Wednesday, June 16, 2010

Emirati paper: UAE “unfairly” targeted for migrant rights abuses

A recent editorial in Gulf News, the UAE’s most popular English-language newspaper, lavishly praised the UAE’s treatment of migrant workers, ignoring the egregious human rights violation migrant workers are subjected to in the Emirates.
The editorial highlighted the International Labor Organization’s praise of the UAE’s Wage Protection System (WPS), stating that it is a model to be followed by other countries. The WPS has indeed helped to insure that documented migrant workers get their wages on time in the UAE, although cases of laborers going unpaid are still common.
The editorial goes on to say:
For years, the UAE was unfairly the target of media campaigns in the West with regard to the conditions under which low-skilled labourers work. It is refreshing to see the country receive credit for its efforts to protect the rights of these labourers.
The UAE has been appropriately targeted for the violation of migrant workers’ human rights by the media and human rights groups, including Migrant-Rights.org. The UAE offers little protection to migrant workers, as it ties them to local sponsors making them completely dependent on them for their livelihood and vulnerable to exploitation. The UAE forbids unionizing and strikes, and does not offer migrant workers minimum wage. The UAE doesn’t even bother enforcing its own laws when it comes to passport confiscations and altering of work contracts, which workers are subjected to quite often. Working conditions of construction workers are extremely poor and workers are often exploited.
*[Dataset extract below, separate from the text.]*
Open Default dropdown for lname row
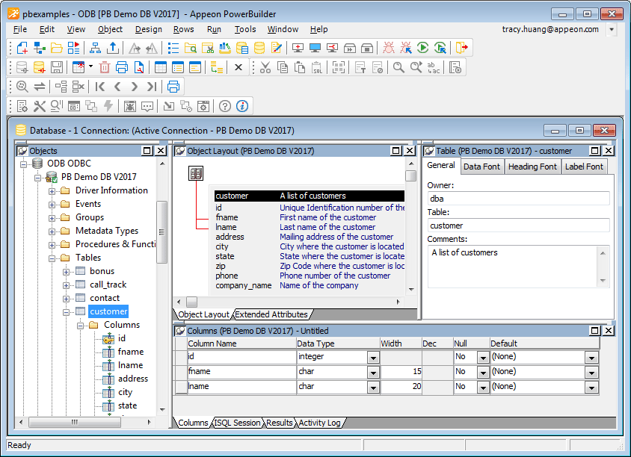This screenshot has width=631, height=457. [591, 387]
Domestic workers are not included under the realm of the country’s labor laws, they are not given a weekly rest day, their work hours are practically unlimited and they are not paid for overtime.
The editorial ends with this infuriating statement:
As UAE officials have often maintained, what is being done is not something we have had to do, but it is in line with the county’s social and humanitarian values.
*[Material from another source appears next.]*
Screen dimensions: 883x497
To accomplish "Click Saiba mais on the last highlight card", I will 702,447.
The UAE is subjected to pressure from the U.S., sending countries of workers, international labor organization and international and local human rights organizations to improve its protection of migrant workers, which is extremely poor. The UAE is not based on “social and humanitarian values” but on exploitation of slave labor from the Third World. The UAE is a country where expatriates must be deported if they contract an infection disease, blue-collar workers are placed in segregated and overly populated labor camps, and where Emiratis serve one year in jail for burning a Pakistani man to death, while workers get the same sentence for iron scrap theft. The Gulf News’ perception of Emirati exceptionalism is based on anything but facts.